**TASK BRIEF**
Every line in the records below between the one holding "Viewport: 699px width, 343px height." and the one holding "The width and height of the screenshot is (1710, 749).", inclusive, is to be set down exactly; all other lines are to be left out.

------------------------------------------------

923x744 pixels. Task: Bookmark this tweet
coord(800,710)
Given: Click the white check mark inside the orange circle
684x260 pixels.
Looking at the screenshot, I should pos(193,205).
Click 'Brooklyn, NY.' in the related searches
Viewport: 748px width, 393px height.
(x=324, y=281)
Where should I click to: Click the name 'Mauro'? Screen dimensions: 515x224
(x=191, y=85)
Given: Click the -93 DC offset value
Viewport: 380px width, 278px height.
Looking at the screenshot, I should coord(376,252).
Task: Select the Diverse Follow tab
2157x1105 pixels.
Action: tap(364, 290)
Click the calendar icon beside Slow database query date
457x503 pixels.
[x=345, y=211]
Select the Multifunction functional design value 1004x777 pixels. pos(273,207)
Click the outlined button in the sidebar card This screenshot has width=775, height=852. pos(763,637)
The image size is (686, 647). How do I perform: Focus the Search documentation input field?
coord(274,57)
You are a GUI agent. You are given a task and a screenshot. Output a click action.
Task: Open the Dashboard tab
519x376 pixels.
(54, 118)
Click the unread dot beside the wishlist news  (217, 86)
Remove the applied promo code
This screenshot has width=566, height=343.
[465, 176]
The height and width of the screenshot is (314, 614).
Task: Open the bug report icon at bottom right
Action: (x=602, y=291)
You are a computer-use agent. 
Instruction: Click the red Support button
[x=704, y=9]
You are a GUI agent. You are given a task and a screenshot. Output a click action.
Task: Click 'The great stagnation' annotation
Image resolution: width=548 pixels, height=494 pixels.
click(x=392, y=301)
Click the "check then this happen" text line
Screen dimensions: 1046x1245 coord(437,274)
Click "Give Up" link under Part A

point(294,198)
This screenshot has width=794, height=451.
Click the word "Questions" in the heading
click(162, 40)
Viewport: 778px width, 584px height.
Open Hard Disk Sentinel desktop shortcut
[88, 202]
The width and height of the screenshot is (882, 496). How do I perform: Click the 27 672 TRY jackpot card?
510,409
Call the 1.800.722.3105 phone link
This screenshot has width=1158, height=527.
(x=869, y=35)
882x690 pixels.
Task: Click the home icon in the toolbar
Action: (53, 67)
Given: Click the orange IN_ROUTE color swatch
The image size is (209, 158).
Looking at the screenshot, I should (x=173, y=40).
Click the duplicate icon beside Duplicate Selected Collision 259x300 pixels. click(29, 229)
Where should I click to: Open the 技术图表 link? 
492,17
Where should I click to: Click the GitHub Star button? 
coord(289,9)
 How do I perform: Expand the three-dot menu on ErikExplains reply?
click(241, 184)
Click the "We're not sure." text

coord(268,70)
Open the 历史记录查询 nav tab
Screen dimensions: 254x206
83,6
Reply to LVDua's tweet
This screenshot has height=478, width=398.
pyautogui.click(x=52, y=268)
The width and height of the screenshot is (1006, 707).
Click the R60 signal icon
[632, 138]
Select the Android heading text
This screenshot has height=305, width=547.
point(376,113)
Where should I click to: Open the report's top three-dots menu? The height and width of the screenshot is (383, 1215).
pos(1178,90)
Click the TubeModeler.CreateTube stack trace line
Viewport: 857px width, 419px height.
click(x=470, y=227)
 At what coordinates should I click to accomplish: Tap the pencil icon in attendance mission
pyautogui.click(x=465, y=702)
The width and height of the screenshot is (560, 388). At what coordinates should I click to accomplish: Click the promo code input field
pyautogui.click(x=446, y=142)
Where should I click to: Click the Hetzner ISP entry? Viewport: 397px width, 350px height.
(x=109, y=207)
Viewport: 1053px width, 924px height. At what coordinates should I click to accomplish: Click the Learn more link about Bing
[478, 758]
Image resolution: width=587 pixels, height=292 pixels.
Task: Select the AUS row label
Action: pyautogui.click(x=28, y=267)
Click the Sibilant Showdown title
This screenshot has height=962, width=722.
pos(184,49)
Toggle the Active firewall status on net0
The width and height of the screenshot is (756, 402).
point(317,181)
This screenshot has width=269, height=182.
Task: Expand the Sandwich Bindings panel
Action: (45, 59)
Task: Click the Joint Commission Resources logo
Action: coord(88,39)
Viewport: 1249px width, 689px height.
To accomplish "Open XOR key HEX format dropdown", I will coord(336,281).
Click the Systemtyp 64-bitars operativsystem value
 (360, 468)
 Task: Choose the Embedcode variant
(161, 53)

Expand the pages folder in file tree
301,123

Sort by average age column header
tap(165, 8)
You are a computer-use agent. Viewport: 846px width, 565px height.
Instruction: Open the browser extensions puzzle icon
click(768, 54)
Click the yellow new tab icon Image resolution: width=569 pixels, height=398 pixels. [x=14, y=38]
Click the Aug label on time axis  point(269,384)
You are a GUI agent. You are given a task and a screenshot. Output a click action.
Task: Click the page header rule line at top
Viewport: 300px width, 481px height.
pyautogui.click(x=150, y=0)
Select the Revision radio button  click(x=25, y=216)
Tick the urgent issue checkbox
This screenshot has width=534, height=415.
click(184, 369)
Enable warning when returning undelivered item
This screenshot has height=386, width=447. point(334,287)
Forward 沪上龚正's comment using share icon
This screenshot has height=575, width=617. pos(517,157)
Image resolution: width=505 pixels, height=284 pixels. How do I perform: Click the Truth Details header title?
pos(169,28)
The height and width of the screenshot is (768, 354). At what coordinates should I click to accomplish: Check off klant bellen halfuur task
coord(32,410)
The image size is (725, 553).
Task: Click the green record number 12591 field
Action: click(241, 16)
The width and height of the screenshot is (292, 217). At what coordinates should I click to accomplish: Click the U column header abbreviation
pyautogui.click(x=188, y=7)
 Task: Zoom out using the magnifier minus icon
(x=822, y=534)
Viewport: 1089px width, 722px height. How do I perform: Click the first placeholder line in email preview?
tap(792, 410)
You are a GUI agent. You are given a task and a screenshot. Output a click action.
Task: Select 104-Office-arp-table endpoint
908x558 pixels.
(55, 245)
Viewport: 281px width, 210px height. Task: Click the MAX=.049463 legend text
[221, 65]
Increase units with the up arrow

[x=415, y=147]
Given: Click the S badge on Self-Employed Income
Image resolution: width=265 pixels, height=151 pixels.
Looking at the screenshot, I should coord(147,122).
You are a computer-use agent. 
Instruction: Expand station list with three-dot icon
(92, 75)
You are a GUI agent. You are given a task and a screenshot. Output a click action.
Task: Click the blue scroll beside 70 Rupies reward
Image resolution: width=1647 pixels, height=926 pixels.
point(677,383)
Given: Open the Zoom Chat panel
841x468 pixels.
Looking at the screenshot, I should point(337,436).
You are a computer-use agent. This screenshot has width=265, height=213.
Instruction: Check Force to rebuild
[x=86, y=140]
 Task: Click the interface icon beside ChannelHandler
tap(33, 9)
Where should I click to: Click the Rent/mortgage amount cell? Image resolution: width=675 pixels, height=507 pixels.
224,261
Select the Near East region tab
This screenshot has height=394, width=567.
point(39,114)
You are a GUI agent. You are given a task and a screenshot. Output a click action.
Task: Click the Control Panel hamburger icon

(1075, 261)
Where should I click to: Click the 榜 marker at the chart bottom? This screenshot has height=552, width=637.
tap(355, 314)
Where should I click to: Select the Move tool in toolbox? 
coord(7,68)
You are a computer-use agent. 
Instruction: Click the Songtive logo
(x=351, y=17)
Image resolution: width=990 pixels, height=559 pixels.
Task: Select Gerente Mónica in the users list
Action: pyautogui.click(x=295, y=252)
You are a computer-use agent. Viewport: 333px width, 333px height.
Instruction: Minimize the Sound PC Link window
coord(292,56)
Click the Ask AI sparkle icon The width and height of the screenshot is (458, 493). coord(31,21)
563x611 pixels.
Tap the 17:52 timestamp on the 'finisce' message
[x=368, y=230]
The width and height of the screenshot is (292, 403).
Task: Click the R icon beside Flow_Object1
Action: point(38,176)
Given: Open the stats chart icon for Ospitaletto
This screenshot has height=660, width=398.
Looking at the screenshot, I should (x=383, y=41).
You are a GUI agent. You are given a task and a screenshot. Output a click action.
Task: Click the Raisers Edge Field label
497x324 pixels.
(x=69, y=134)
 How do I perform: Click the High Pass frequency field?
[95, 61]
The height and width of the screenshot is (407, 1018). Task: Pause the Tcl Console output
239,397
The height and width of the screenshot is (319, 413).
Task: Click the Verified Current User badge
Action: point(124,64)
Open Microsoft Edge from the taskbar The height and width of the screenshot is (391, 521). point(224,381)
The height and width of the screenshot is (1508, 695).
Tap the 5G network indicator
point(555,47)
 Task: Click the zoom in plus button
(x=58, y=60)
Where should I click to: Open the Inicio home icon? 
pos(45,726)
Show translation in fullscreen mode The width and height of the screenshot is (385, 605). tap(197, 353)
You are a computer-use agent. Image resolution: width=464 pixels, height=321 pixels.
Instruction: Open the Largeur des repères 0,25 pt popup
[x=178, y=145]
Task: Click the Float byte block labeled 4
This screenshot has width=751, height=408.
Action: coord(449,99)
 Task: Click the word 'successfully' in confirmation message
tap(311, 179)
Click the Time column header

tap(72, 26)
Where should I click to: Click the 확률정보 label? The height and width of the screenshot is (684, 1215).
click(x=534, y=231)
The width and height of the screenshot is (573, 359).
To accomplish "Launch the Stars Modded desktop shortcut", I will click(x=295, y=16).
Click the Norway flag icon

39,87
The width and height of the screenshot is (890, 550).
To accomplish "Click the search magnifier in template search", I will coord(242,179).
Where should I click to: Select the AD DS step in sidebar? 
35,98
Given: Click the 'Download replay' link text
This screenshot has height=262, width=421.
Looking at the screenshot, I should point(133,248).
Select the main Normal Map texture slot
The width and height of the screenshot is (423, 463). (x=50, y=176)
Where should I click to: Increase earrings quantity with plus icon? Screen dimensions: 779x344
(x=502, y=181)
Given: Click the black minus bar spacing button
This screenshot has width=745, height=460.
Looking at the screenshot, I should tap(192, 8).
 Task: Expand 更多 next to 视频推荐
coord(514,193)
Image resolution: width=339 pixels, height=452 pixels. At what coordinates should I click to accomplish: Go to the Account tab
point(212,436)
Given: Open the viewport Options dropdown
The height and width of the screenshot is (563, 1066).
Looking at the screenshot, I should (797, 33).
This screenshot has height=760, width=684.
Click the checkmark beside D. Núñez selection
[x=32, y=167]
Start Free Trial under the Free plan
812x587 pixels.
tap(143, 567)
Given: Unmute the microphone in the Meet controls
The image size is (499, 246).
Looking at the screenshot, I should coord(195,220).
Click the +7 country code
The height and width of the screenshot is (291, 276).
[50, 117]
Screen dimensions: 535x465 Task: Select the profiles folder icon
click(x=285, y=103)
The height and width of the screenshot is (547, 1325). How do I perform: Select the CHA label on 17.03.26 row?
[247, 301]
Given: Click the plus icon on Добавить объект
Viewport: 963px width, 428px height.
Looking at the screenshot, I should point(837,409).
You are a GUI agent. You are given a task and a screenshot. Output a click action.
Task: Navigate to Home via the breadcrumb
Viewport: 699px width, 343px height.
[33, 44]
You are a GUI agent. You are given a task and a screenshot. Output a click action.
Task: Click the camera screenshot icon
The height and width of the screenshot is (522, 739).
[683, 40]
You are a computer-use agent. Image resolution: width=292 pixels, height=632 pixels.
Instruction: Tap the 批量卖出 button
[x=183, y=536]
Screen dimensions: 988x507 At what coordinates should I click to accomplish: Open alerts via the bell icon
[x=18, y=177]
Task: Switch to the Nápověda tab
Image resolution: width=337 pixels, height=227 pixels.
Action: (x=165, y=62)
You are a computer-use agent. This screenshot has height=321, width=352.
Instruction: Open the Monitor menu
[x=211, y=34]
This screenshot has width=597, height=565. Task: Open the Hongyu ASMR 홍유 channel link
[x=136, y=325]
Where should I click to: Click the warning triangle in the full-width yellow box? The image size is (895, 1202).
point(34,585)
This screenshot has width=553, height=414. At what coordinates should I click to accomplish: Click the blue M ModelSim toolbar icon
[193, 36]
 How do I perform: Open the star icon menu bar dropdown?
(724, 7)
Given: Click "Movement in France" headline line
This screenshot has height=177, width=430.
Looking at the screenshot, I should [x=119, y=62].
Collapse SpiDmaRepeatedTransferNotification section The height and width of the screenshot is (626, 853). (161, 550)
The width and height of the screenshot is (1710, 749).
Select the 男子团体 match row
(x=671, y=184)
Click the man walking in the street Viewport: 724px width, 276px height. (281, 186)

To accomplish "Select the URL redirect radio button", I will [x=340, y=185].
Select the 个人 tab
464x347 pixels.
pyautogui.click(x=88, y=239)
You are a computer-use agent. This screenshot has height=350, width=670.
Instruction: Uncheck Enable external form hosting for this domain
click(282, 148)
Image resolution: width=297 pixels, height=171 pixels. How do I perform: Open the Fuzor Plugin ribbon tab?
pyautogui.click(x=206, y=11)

------------------------------------------------

**RESPONSE TO THIS TASK**
Viewport: 699px width, 343px height.
[33, 44]
You are a GUI agent. You are given a task and a screenshot. Output a click action.
Task: Click the camera screenshot icon
The height and width of the screenshot is (522, 739).
[683, 40]
You are a computer-use agent. Image resolution: width=292 pixels, height=632 pixels.
Instruction: Tap the 批量卖出 button
[x=183, y=536]
Screen dimensions: 988x507 At what coordinates should I click to accomplish: Open alerts via the bell icon
[x=18, y=177]
Task: Switch to the Nápověda tab
Image resolution: width=337 pixels, height=227 pixels.
Action: (x=165, y=62)
You are a computer-use agent. This screenshot has height=321, width=352.
Instruction: Open the Monitor menu
[x=211, y=34]
This screenshot has width=597, height=565. Task: Open the Hongyu ASMR 홍유 channel link
[x=136, y=325]
Where should I click to: Click the warning triangle in the full-width yellow box? The image size is (895, 1202).
point(34,585)
This screenshot has width=553, height=414. At what coordinates should I click to accomplish: Click the blue M ModelSim toolbar icon
[193, 36]
 How do I perform: Open the star icon menu bar dropdown?
(724, 7)
Given: Click "Movement in France" headline line
This screenshot has height=177, width=430.
Looking at the screenshot, I should [x=119, y=62].
Collapse SpiDmaRepeatedTransferNotification section The height and width of the screenshot is (626, 853). (161, 550)
The width and height of the screenshot is (1710, 749).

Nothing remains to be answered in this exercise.